Is it possible to specify a target EPI volume to realign to (motion correct to) in fmriprep?

fmriprep
#1

Use case:

We usually preform single voxel analysis in the subject’s EPI space. We also usually pool data across runs/sessions.

When visualizing results we transform them to the subject’s T1w.

We do this by:
1)Aligning all volumes to a single target EPI volume (for example the first volume of the first run, which I think is consistent with SPM)
2)Estimate a single transformation from the target EPI volume to the subject’s T1w. This transformation is applied when visualizing the results.

I think our approach is similar to the second use case mentioned here:
Fmriprep and native EPI space.

My (potentially incorrect) understanding is that fmriprep:
1) aligns each run to some type of mean image,
2) transforms each run to the desired output space (T1w, fsaverage. Or, if using the ‘func’ option, then the output is in the ‘native’ EPI space but not aligned across sessions/runs )

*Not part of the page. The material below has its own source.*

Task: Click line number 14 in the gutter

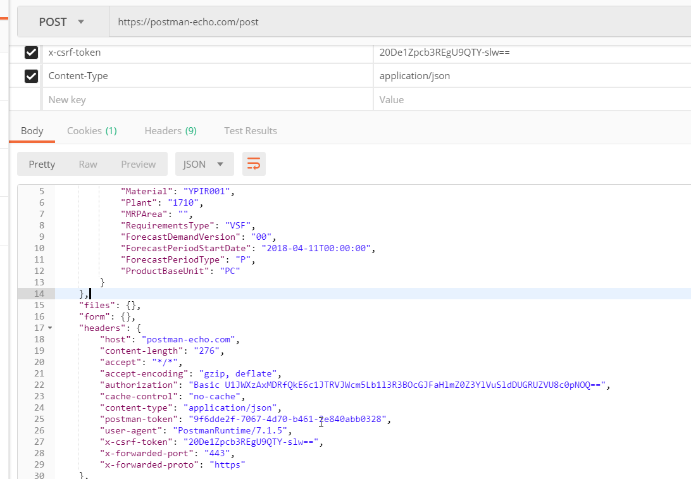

I have done some quick comparisons between fmriprep (output in T1w) and our existing pipeline and found that fmriprep indeed results in lower signal to noise ratio (estimated as response reliability). Happy to share more details about this as/if required.

We think that maybe the additional inter-run alignments in fmriprep hurts the signal to noise ratio, though we cannot rule out something else.

I know that there are some related things in the works, (https://github.com/poldracklab/fmriprep/issues/1604, https://github.com/poldracklab/fmriprep/issues/620, https://github.com/poldracklab/fmriprep/issues/1294) but I can’t make out if these fixes will result in that sort of flexibility.

All and all I’ve found fmriprep really excellent and, aside from the reduced signal to noise ratio, much better than my current processes. It’d be great if this extra alignment option was available.

Cheers and apologies if I missed something obvious.

Dror

#2

This is correct.

I would love to see these results, it could make a good case for us to push towards an EPI norm style of workflow (as you referenced with one of your links).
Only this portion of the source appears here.